TASK — Reproduce as a numbered list the lines of the records, starting at the line that contains "Image resolution: width=1280, height=1554." and ending at the final line of the records, omitting any blank lines.

★ ★ ★ ★ ★ ★ ★

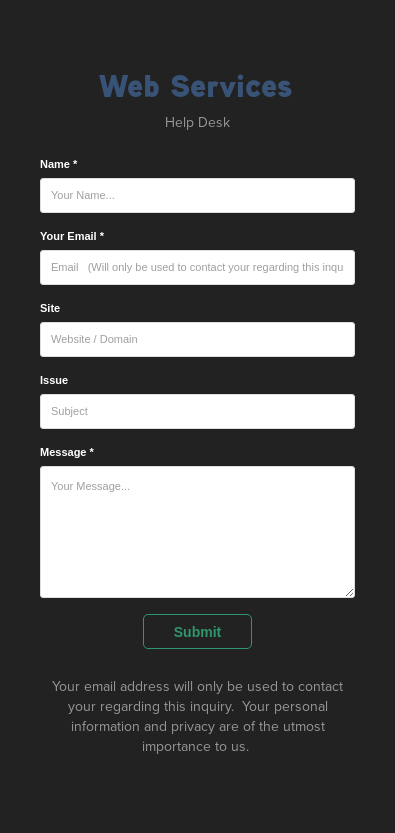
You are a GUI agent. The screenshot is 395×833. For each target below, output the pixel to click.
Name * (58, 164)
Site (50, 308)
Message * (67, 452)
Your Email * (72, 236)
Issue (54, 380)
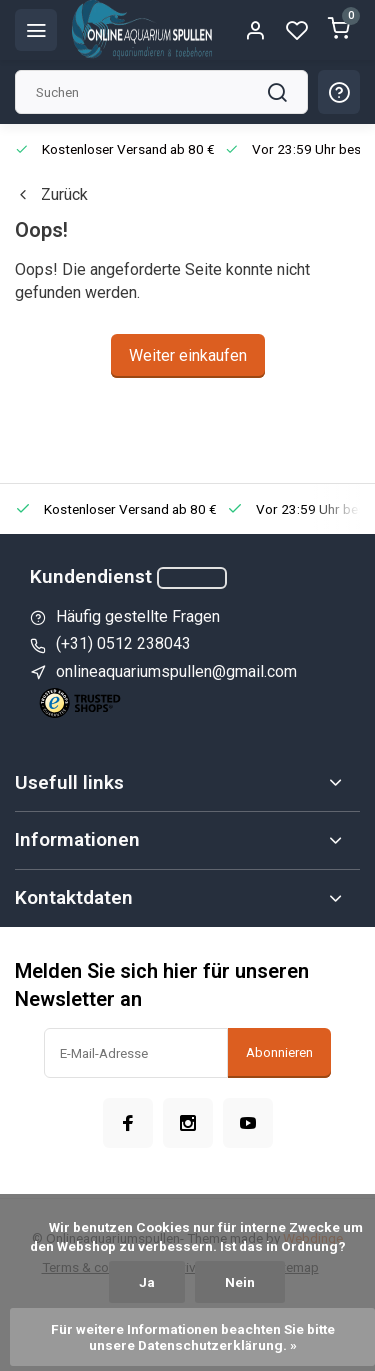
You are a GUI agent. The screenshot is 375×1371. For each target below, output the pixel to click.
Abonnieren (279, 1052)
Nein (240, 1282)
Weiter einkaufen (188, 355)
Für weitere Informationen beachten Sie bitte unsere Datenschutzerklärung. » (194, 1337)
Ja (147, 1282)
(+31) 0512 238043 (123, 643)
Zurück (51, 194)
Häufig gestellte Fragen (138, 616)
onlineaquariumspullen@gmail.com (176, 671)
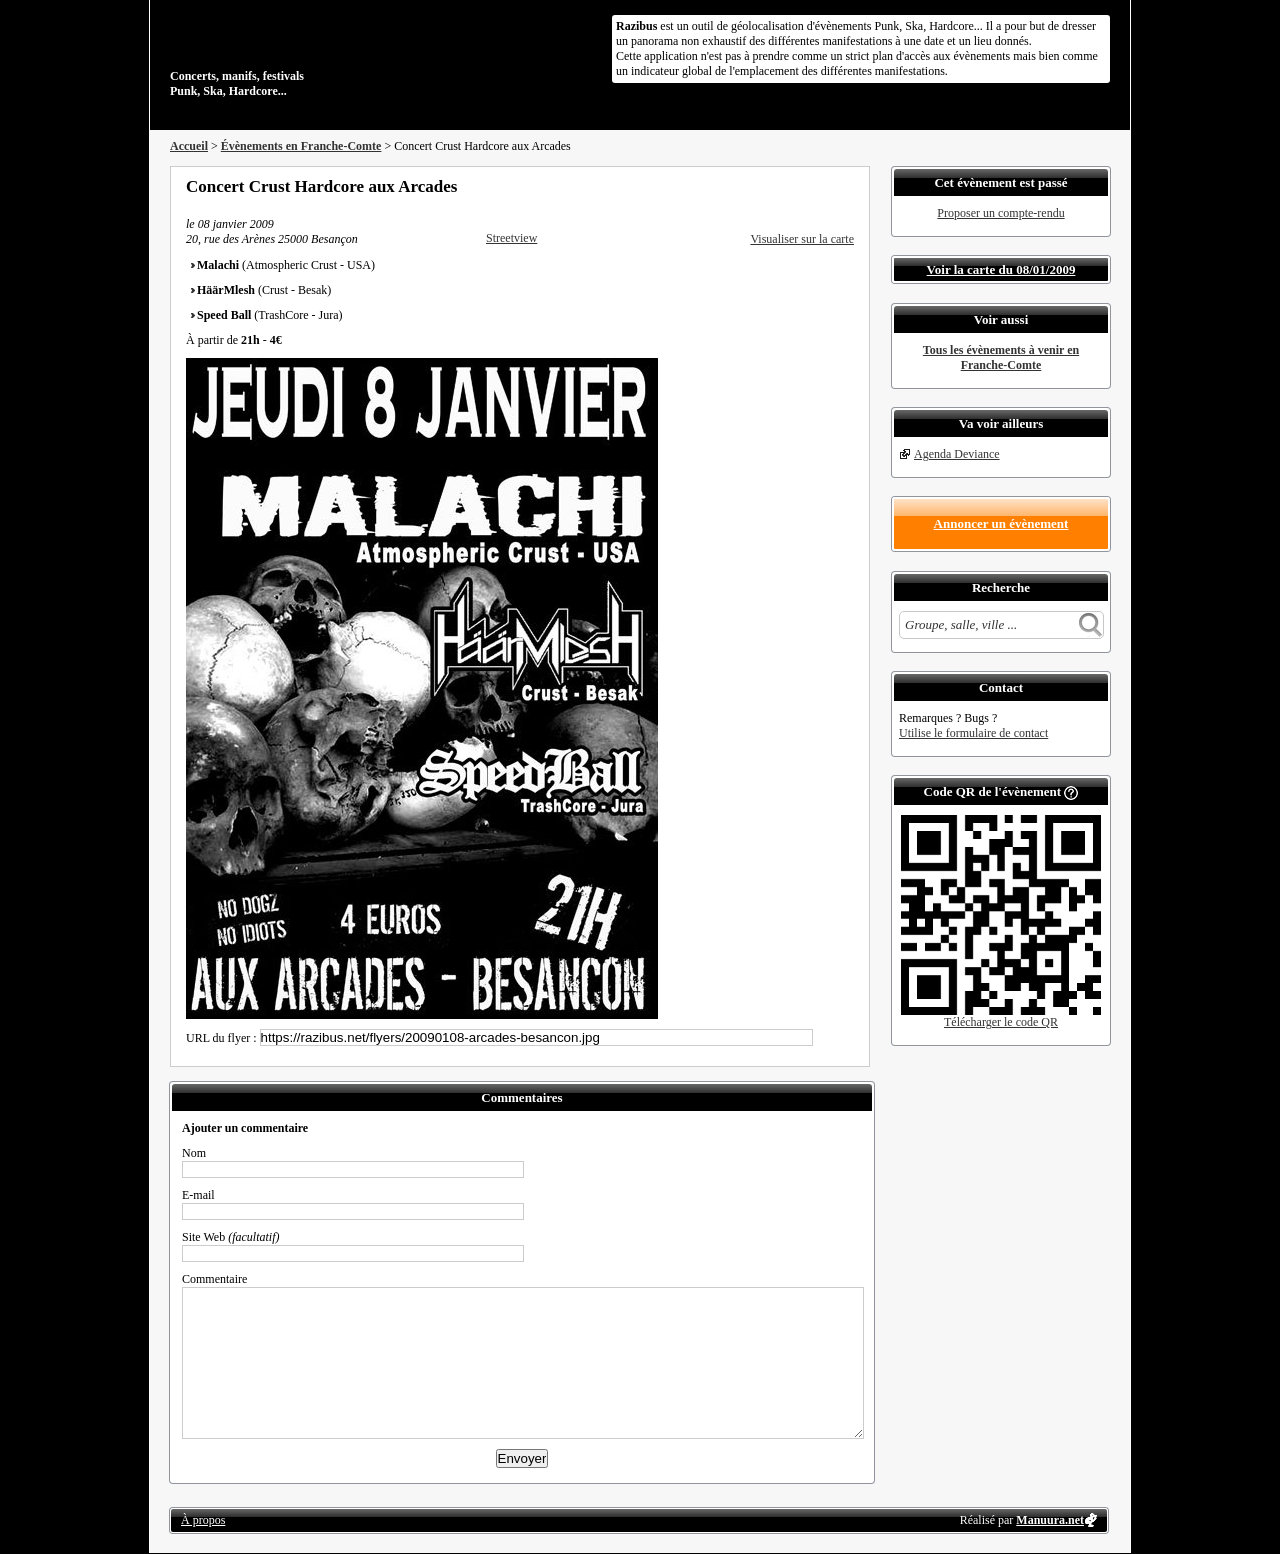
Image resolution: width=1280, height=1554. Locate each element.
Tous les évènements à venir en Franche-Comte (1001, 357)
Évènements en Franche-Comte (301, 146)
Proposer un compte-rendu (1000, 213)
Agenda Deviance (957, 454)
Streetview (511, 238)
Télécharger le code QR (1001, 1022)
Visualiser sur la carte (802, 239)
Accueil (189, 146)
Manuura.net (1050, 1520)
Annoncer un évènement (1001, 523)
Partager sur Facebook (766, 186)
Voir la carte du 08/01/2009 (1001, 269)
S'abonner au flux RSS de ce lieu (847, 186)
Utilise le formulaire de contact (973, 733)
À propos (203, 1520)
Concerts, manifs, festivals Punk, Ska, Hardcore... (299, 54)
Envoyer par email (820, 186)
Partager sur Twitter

★ ★ ★ ★ ★ ★ ★

EXERCISE ANSWER —
1. Image resolution: width=1280, height=1554. Locate each element.
2. Tous les évènements à venir en Franche-Comte (1001, 357)
3. Évènements en Franche-Comte (301, 146)
4. Proposer un compte-rendu (1000, 213)
5. Agenda Deviance (957, 454)
6. Streetview (511, 238)
7. Télécharger le code QR (1001, 1022)
8. Visualiser sur la carte (802, 239)
9. Accueil (189, 146)
10. Manuura.net (1050, 1520)
11. Annoncer un évènement (1001, 523)
12. Partager sur Facebook (766, 186)
13. Voir la carte du 08/01/2009 (1001, 269)
14. S'abonner au flux RSS de ce lieu (847, 186)
15. Utilise le formulaire de contact (973, 733)
16. À propos (203, 1520)
17. Concerts, manifs, festivals Punk, Ska, Hardcore... (299, 54)
18. Envoyer par email (820, 186)
19. Partager sur Twitter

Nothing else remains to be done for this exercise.